Canalblog
Editer l'article Suivre ce blog Administration + Créer mon blog
Publicité
Le canalblog de Sylvain Rakotoarison
15 janvier 2021

Bienvenue à Wikipédia !

« Le langage survit aux aventures, aux illusions. Il se dépose sur le chemin, comme une trace. Il germe là où le hasard le met, de façon inattendue, en compagnie des plantes verbales et imaginaires locales. Il évoque un rêve vivace, mais oublié. Quand la terre d’accueil se l’approprie, il arrive que la source disparaisse, sauf pour les savants, quelques anciens et, parfois, Wikipédia, ce système qui produit des romanciers plus ou moins performants en mélangeant, dans des proportions mal déterminées, l’hypermnésie, les racontars et les zigzags de la maladie d’Alzheimer. » (Philippe Lançon, "Charlie Hebdo" n°1191, le 20 mai 2015).



_yartiWikipedia01

Philippe Lançon, ce journaliste qui a survécu au massacre de "Charlie Hebdo" du 7 janvier 2015, très gravement blessé au point d’avoir dû être opéré vingt-deux fois (lire son excellent et dense bouquin "Le Lambeau" sorti en 2018 chez Gallimard), parlait manifestement de Michel Houellebecq (en évoquant « des romanciers plus ou moins performants »). Cette définition de Wikipédia est peut-être un peu trop négative. L’encyclopédie en ligne fête son 20e anniversaire ce vendredi 15 janvier 2021.

Les 20 ans de Wikipédia : on ne prête qu’aux riches !

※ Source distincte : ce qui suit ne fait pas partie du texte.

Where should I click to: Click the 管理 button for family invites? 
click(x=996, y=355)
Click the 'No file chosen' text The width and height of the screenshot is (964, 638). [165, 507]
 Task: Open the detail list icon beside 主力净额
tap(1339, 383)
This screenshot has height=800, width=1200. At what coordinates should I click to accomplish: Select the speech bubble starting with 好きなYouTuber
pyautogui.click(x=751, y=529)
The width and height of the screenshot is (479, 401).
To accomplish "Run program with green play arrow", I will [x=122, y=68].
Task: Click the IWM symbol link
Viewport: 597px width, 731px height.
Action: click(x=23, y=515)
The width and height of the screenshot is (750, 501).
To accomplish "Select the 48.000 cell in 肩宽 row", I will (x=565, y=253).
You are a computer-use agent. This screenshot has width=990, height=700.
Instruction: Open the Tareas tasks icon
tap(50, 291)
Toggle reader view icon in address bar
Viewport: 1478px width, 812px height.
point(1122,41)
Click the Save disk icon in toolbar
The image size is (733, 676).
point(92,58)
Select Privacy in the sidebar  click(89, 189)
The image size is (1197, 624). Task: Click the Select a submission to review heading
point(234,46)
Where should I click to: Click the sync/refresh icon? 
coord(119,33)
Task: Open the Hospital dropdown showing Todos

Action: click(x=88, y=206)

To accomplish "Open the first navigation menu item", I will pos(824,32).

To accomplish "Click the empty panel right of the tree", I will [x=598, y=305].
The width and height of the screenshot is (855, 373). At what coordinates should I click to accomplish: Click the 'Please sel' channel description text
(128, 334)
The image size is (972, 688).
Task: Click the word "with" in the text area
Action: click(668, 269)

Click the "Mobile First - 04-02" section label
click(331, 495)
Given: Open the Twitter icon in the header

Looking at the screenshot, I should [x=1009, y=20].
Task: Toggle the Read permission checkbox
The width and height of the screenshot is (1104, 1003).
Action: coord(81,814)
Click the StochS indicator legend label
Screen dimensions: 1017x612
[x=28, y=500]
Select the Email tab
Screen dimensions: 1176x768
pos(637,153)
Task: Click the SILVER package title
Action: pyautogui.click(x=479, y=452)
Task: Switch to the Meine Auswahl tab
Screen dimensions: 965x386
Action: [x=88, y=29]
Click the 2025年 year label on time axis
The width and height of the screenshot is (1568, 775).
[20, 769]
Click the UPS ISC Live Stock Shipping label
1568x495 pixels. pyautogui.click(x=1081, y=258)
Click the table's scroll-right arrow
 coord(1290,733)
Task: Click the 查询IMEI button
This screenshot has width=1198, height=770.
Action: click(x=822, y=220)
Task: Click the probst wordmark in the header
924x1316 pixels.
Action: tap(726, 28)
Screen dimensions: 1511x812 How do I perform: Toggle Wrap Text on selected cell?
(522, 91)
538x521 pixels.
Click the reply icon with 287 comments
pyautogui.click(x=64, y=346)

Vingt ans pour un projet Internet, c’est pas mal ! Combien de sites morts ou en état comateux depuis 2001 ? À l’origine, le site devait apporter du contenu à l’encyclopédie Nupedia mais celle-ci a disparu en 2003. Créé par Jimmy Wales et Larry Sanger, le site Wikipédia est basé sur l’idée (utopique) de la libre connaissance accessible à tous. Sans publicité, sans liens commerciaux, mais aussi sans expert attitré, l’encyclopédie universelle a eu l’ambition de reprenant le climat de gratuité du début du Web et de démocratisation de la connaissance.

Cette dernière idée (accessibilité de la connaissance à tous) avait déjà engendré quelques projets intéressants, beaucoup plus anciens, comme la publication annuelle des "Quid", recueil de nombreuses informations sur tous les domaines en un seul volume, et l’on pourrait même remonter jusqu’à Gutenberg, pour permettre la diffusion de la Bible, accessible à tous les fidèles et pas seulement aux théologiens.

À la différence des encyclopédies classiques, Wikipédia est rédigée par "tout le monde", c’est-à-dire "n’importe qui", souvent des passionnés d’un sujet, parfois des professionnels d’un sujet. Et c’est là le problème récurrent de Wikipédia. Ce ne sont pas des spécialistes de la connaissance qui apportent leur pierre de vulgarisation, ce sont parfois des amateurs, plus ou moins doués (parfois à l’écriture plus que laborieuse) et même des imposteurs, des désinformateurs sur des sujets très sensibles (politique, religion, etc.).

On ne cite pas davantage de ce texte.